What are the Symptoms of Clostridium Difficile Colitis?

There are many different symptoms that may be experienced. Early symptoms vary from mild to severe and include:

  • Diarrhea
  • Abdominal pain
  • Nausea
  • Low-grade fever
  • Loss of appetite
  • Temporary weight loss

For some, symptoms stay mild, but as the infection progresses, the toxins released by C. diff bacteria can cause ulcers in the intestinal tract, including the colon, causing blood, pus or mucus to appear in stools. In its most severe form, C. diff colitis causes watery diarrhea so extreme that it can lead to dehydration and potentially life-threatening electrolyte abnormalities.

Symptoms of colitis can appear as quickly as a day or two after starting antibiotics or as late as weeks after a course of treatment is completed, but remember that not all cases are related to antibiotic use. In children, the elderly and those already struggling with illness, symptoms may appear quicker and be much more severe. A history of intestinal disorders, such as Crohn’s Disease, inflammatory bowel disease, diverticulitis, or colon cancer increases the risk of developing full-blown colitis from C. diff.

What are the Treatments for Clostridium Difficile Colitis?

The first line of treatment for C. diff is antibiotics. For mild cases, an oral antibiotic is typically prescribed. If symptoms are severe, intravenous antibiotics may be chosen. C. diff bacteria are beginning to show the same resistance to treatment as other bacteria and occasionally, combinations of drugs may be needed.

In the most severe cases, the colon may be so damaged that antibiotics alone will not be effective. In these cases, a portion of it may need to be surgically removed.

In addition to other therapy, supportive care is critical. The most profound and potentially deadly effects of Clostridium Difficile Colitis occur because of fluid loss due to diarrhea and poor appetite. Intravenous fluid and electrolyte replacement can be life-saving. Other helpful treatments include the use of probiotic supplements including yogurt to replenish good bacteria in the gut and analgesics to help to relieve pain.

For recurrent cases, a cutting-edge fecal transplant from a normal colon can restore a healthy microbiome.

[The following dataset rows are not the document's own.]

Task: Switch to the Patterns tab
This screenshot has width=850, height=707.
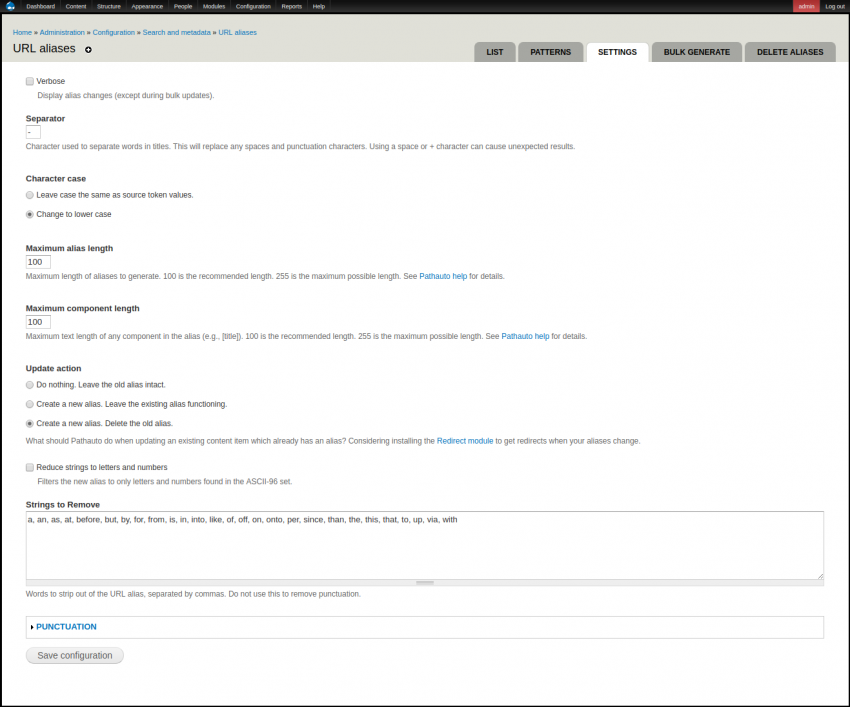Action: (550, 52)
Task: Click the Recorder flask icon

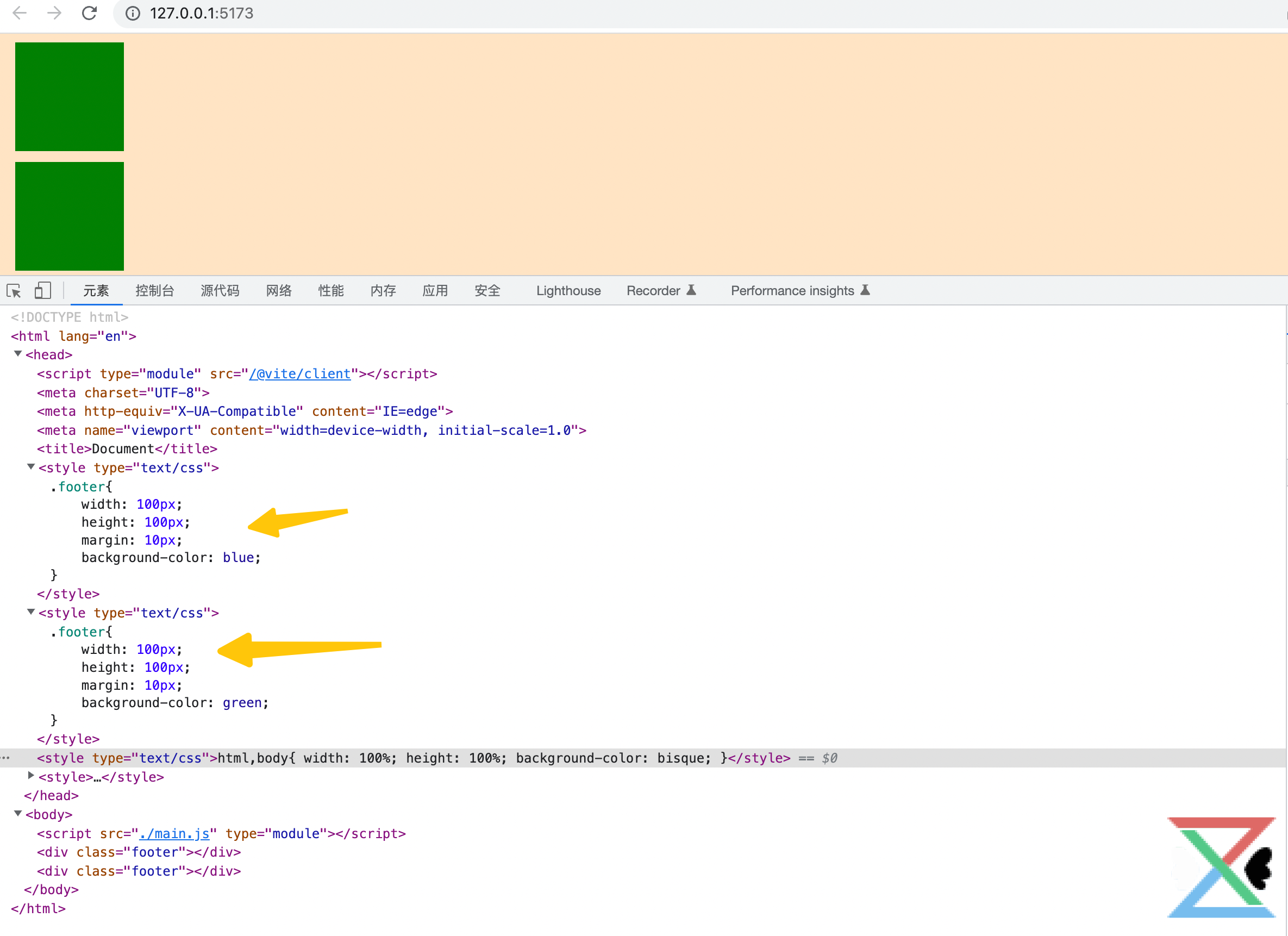Action: [x=691, y=290]
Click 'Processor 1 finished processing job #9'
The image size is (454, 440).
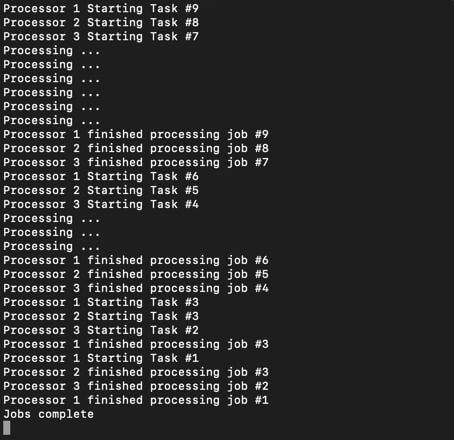[x=136, y=134]
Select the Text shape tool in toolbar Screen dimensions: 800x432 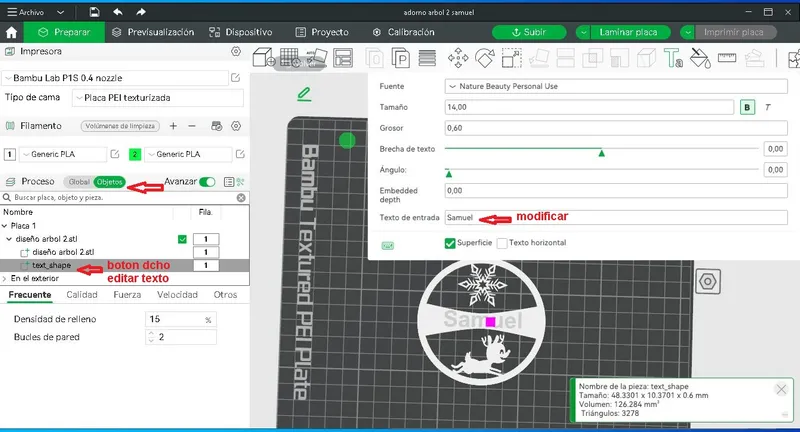[x=673, y=57]
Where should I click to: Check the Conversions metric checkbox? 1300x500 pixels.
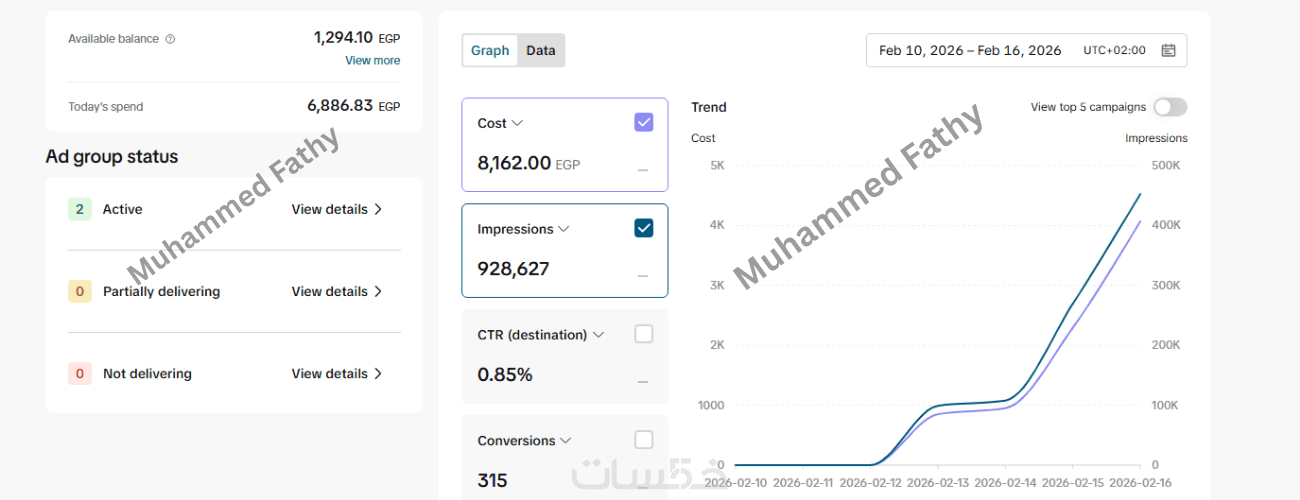pyautogui.click(x=644, y=440)
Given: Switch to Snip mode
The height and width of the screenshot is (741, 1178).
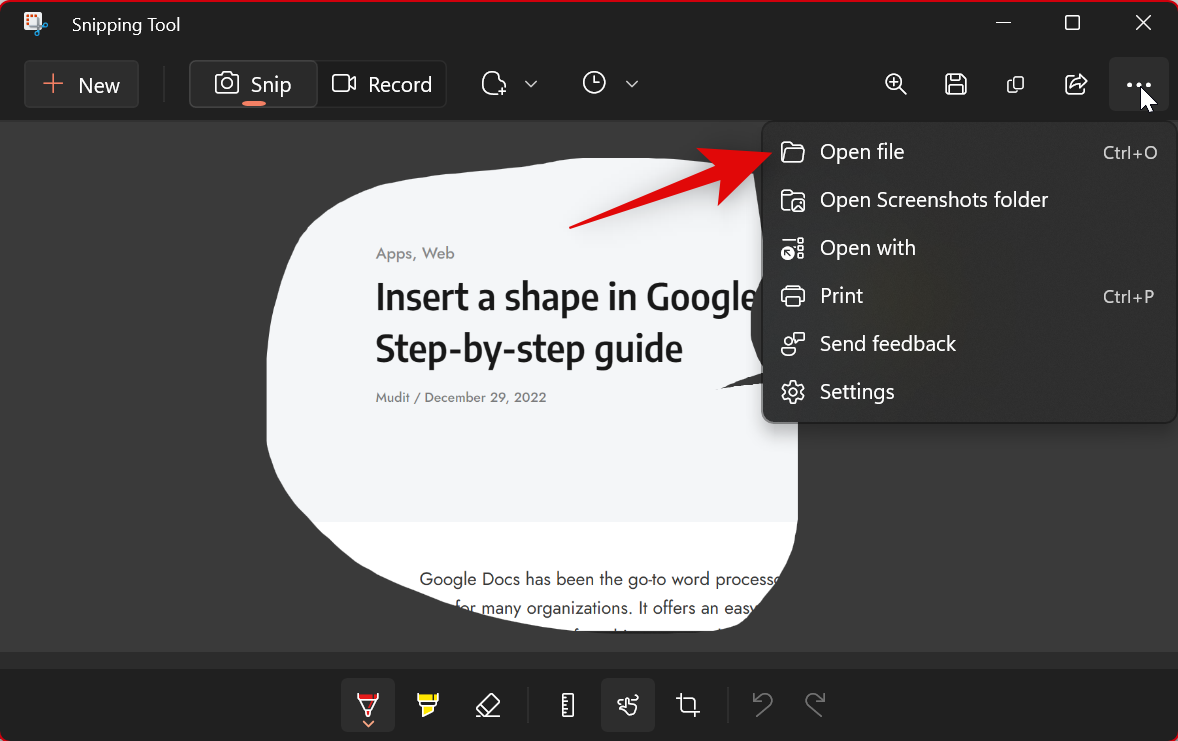Looking at the screenshot, I should coord(253,85).
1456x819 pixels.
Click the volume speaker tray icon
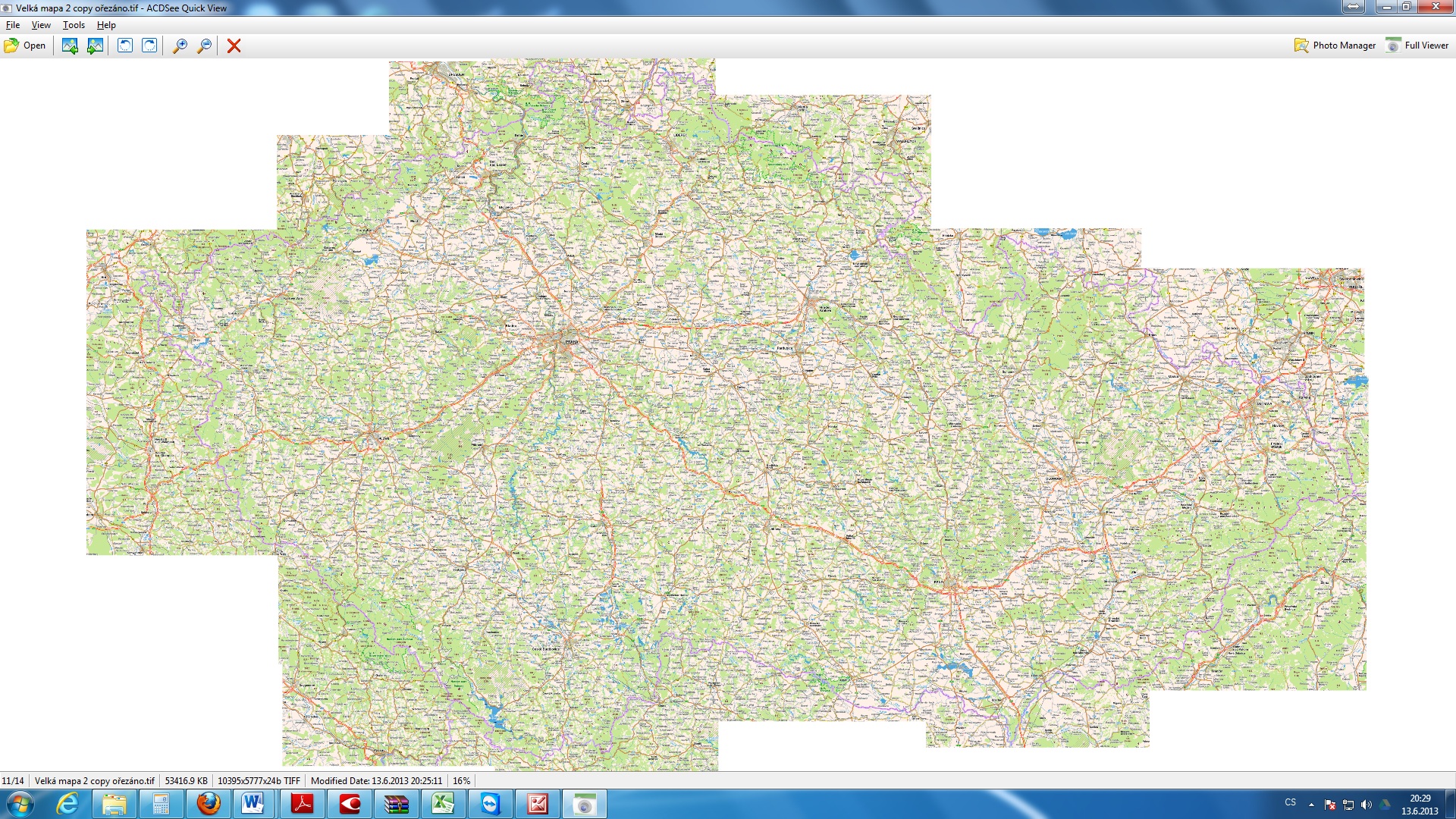(x=1367, y=805)
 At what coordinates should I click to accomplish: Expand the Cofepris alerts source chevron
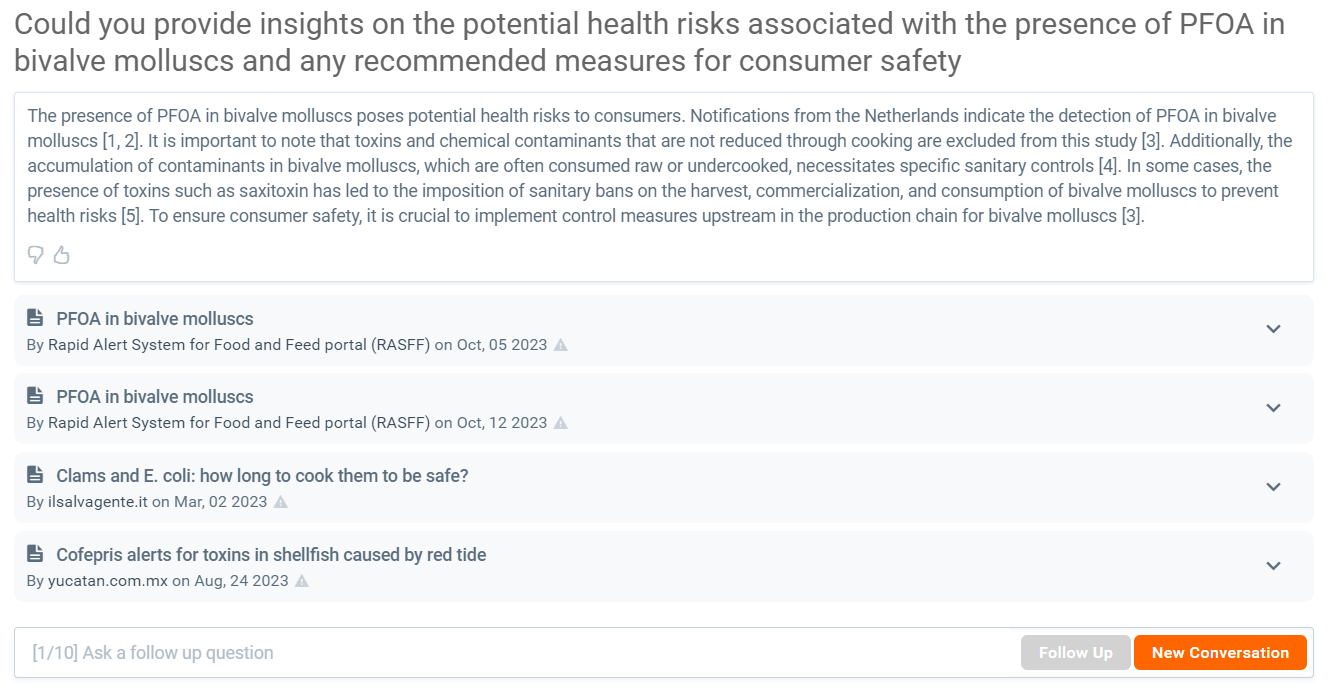1273,566
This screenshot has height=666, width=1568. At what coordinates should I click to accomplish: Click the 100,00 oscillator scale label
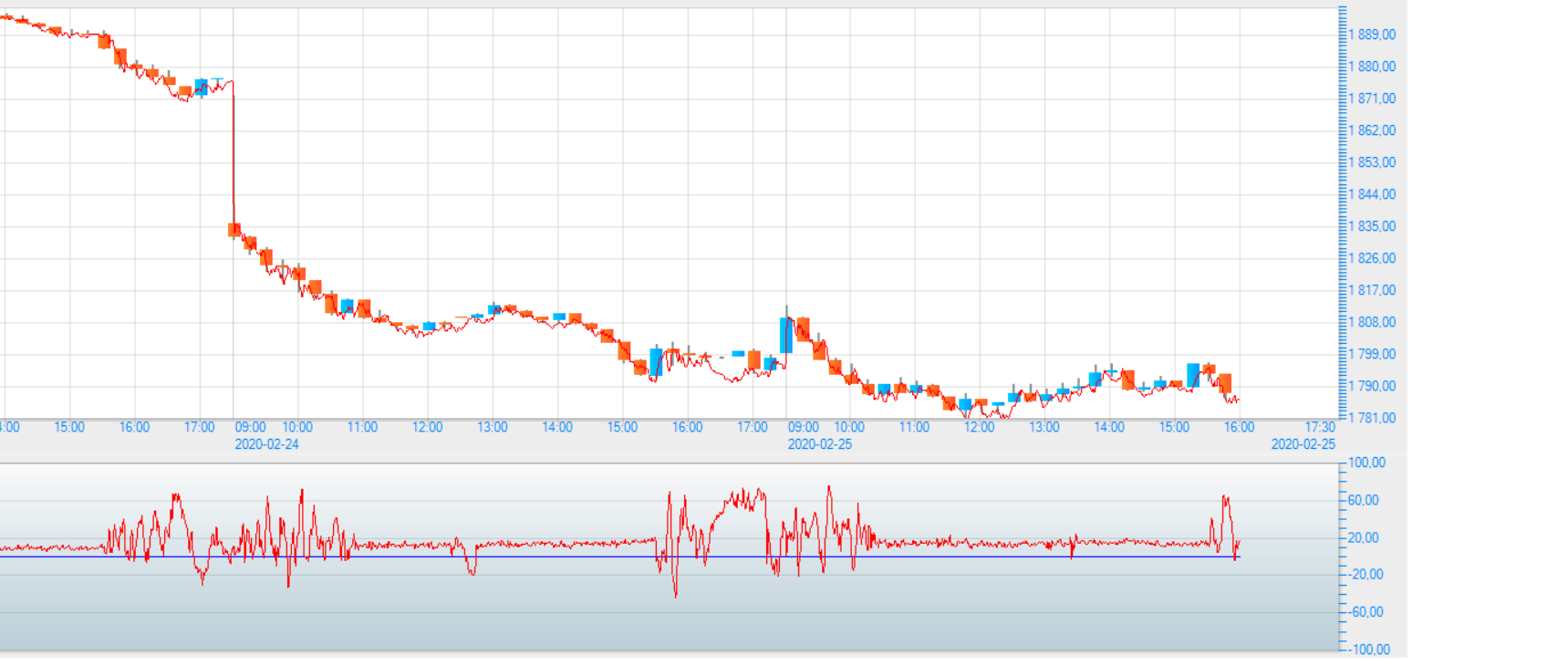(x=1366, y=463)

In the end, the best treatment is actually prevention. Avoiding a condition is better than fixing it after all. For C. diff prevention:

  •  Avoid unnecessary antibiotic use.
  •  If antibiotics are needed, begin a probiotic supplement or daily serving of yogurt with active cultures the same day.
  •  Strict hand washing with soap is the best protection. Hand sanitizer is ineffective against C. diff spores.

With prompt treatment and supportive care, most people recover uneventfully from C. diff. Consult a doctor for diarrhea that last more than three days or is accompanied by abdominal pain and fever.